Le Gouvernement a privilégié la seconde option afin de limiter l’impact des vacances scolaires sur le second tour. Le 2 mai 2027, seule la zone B sera encore en congés, tandis qu’un second tour organisé le 25 avril aurait coïncidé avec les vacances de deux zones. En revanche, le premier tour se déroulera alors que les trois zones académiques seront en vacances, ce qui pourrait avoir une incidence sur la participation électorale.
Des difficultés d’organisation pour les communes
Le choix du 2 mai n’est toutefois pas sans conséquence pour les collectivités. Le second tour se tiendra en effet au lendemain du 1er mai, jour férié durant lequel les mairies sont fermées.
Cette situation pourrait entraîner des difficultés dans le traitement des procurations. Les électeurs souhaitant établir une procuration le 1er mai ne pourront pas effectuer cette démarche en mairie et risquent de se présenter le jour même du scrutin, créant un afflux de demandes difficile à absorber pour les services municipaux.
Depuis plusieurs années, l’Association des maires de France (AMF) plaide pour l’instauration d’une date limite de dépôt des procurations, afin de sécuriser leur traitement avant le scrutin. Plusieurs tentatives législatives ont été engagées, sans aboutir à ce jour.

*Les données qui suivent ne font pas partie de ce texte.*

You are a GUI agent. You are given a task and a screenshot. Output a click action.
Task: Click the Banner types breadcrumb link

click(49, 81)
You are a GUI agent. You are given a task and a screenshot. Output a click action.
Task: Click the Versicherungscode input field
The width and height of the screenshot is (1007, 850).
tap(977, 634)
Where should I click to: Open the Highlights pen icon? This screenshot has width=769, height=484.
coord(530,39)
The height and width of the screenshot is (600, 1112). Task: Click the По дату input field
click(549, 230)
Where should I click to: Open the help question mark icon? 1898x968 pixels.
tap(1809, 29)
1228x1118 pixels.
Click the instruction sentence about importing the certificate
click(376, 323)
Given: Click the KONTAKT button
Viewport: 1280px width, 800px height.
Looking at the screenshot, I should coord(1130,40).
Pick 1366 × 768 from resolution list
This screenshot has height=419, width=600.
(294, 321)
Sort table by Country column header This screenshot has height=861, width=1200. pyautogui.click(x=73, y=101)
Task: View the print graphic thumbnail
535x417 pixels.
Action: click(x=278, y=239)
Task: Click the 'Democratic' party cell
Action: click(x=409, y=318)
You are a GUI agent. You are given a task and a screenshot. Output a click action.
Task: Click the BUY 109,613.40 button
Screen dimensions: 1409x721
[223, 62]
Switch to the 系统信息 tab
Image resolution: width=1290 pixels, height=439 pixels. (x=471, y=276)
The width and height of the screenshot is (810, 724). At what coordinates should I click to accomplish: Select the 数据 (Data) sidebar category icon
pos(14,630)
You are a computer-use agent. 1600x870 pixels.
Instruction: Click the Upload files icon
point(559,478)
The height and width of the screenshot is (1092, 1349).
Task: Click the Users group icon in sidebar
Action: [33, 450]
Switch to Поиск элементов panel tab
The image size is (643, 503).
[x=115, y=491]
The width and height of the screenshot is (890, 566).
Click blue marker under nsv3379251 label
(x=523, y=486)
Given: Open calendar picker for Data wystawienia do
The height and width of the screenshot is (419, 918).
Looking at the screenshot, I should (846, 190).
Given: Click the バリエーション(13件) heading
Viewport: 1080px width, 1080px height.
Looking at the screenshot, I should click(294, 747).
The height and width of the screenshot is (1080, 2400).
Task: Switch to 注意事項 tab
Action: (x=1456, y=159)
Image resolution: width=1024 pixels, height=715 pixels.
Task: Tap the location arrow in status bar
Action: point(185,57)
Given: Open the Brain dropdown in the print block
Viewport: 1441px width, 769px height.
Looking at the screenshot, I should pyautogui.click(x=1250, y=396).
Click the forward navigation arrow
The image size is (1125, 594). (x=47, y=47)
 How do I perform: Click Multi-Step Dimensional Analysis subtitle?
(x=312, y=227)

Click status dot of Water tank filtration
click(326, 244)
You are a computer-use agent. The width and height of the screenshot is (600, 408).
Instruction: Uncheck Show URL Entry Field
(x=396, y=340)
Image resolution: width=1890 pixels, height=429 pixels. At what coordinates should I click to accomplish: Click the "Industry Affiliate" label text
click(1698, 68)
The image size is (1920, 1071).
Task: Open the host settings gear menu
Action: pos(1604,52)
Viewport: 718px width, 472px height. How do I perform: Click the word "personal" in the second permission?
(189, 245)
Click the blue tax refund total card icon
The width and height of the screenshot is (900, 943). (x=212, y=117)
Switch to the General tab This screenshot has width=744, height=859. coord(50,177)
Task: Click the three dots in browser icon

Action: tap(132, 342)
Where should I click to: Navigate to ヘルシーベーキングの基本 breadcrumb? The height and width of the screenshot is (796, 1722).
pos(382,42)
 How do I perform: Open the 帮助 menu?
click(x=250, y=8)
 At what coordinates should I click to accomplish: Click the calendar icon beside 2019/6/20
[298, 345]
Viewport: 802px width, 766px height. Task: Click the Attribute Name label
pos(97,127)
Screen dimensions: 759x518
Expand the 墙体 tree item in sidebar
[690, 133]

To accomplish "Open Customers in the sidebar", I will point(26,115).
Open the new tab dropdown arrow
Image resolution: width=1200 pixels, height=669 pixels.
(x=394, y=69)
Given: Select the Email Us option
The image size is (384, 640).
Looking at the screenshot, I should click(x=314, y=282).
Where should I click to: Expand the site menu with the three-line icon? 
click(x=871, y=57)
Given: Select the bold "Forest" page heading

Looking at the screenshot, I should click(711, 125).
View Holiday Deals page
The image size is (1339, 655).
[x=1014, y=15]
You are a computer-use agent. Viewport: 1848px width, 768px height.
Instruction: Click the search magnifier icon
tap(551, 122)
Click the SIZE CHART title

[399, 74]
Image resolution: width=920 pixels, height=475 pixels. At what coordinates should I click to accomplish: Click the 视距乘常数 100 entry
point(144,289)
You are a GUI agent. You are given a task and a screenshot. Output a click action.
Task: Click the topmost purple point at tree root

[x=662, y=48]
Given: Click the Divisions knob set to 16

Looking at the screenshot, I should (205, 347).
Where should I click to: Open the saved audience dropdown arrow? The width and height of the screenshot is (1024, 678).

Des élections législatives encore incertaines
À ce stade, aucune date n’est arrêtée pour les prochaines élections législatives. Contrairement aux précédentes échéances présidentielles, la dissolution de l’Assemblée nationale en 2024 a profondément modifié le calendrier électoral.
Les députés élus en 2024 sont théoriquement en fonction jusqu’en 2029. L’organisation de nouvelles élections dépendra donc d’une éventuelle dissolution décidée par le futur Président de la République, une fois entré en fonction le 14 mai 2027.
Si cette dissolution intervenait rapidement, les élections législatives pourraient se tenir dès le mois de juin 2027. Plusieurs dates sont juridiquement envisageables, le 6 juin apparaissant comme l’hypothèse la plus probable, sans qu’aucune décision ne soit prise à ce stade.
Les maires bientôt sollicités pour les parrainages
À l’approche de l’échéance présidentielle, les maires commencent également à être sollicités par les candidats potentiels dans le cadre des parrainages.
Comme lors des précédentes élections, les formulaires officiels devront être adressés au Conseil constitutionnel au début de l’année 2027. La période de dépôt devrait s’ouvrir à la fin du mois de janvier, après la publication du décret de convocation des électeurs, et s’achever le 12 mars 2027.
Le ministère de l’Intérieur étudie par ailleurs la possibilité d’autoriser, à titre facultatif, la transmission des parrainages par voie électronique. Cette évolution, encore à l’étude, pourrait venir simplifier les démarches des élus.